Islamedia - Islam mengajarkan untuk memberi, bukan meminta.
Hal itu jelas
berbeda dengan kebanyakan orang yang hanya mengejar materi, tanpa berbagi
dengan kaum papa. Pastilah jiwa gersang karenanya.
Aku kecil
terbiasa melihat kakek berbagi ilmu kepada masyarakat di sekitarku. Tanpa
merasa lelah dan letih, setiap hari kakek mengajari orang-orang mengaji Al-Qur’an. Bahkan tanpa
digaji.
Tanpa gaji atau
materi, kehidupan kakek terbantu dengan nenek yang menjadi pedagang hasil bumi.

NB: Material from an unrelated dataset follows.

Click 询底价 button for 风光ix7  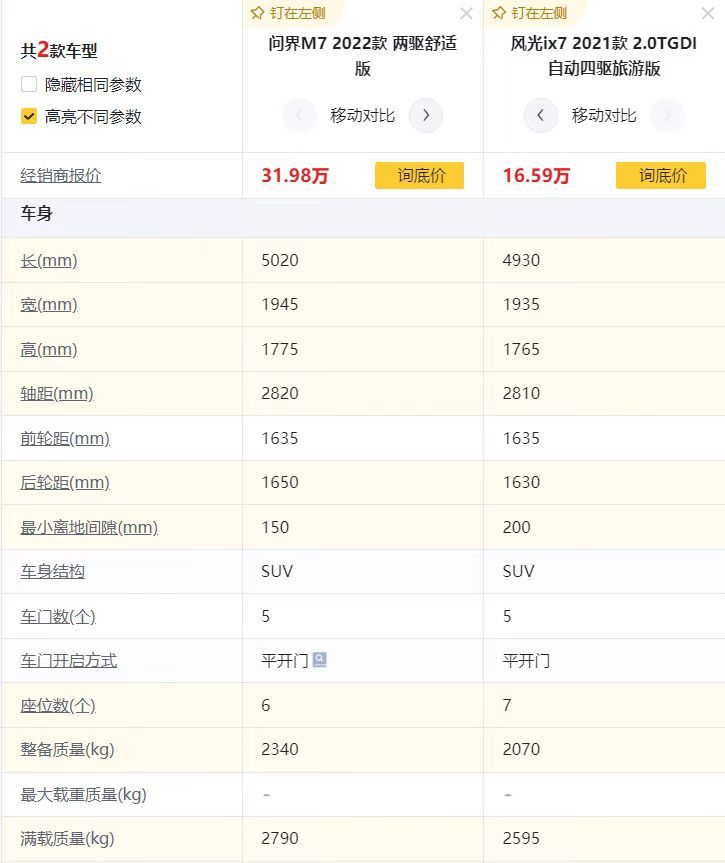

Selain itu beliau juga mempunyai sawah yang cukup untuk menopang hidup kakek
dan nenek.
Belajar dari
kakek, aku pun menhikuti jejaknya menjadi guru. Berbekal ijazah yang kupunya,
aku pun membagikan ilmuku kepada murid-muridku. Keinginan terbesarku adalah
melihat mereka sukses.
Melayani dengan
hati, itu yang selalu ditekankan oleh guruku. Hal ini sejalan dengan nasehat
sayyidina Ali ra. Beliau mengatakan bahwa beliau adalah abdi bagi siapapun yang
menjadi muridnya.
Guruku di
pesantren sering mengatakan “sentuh hatinya. Layani dengan baik. Tanpa mengeluh
dan protes. Niscaya mereka(para murid) akan menuruti semua perintah dan
nasehatmu.” Saat itu aku hanya mampu mengiyakan.
Seiring
berlalunya waktu dan ketika profesi guru sudah menjadi bagian terpenting dari
hidupku, pesan guruku nyata adanya. Para
muridku selalu mengingat nasehatku. Bahkan ketika kami sudah terpisah jarak dan
waktu. Ada doa
yang mewakili ribuan mil. Ada
cinta yang tercipta melewati batas agama, suku dan ras.
Betapa indahnya,
bila kita bisa melayani sepenuh hati. Bila sepenuh hati, maka hasilnya juag
sepenuh hati. Namun bila hanya di permukaan, maka hanya laksana hujan di musim
kemarau. Musnah ditelan angin kehidupan.
Berbagi tidak
selalu dengan materi. Ilmu, cinta, kasih sayang bahkan seuntai senyuman.
Sebagai guru tugas utamaku melayani murid. Bukan meninggalkannya di jalan yang
sesat. Namun mendukung langkahnya menuju jalan kebenaran.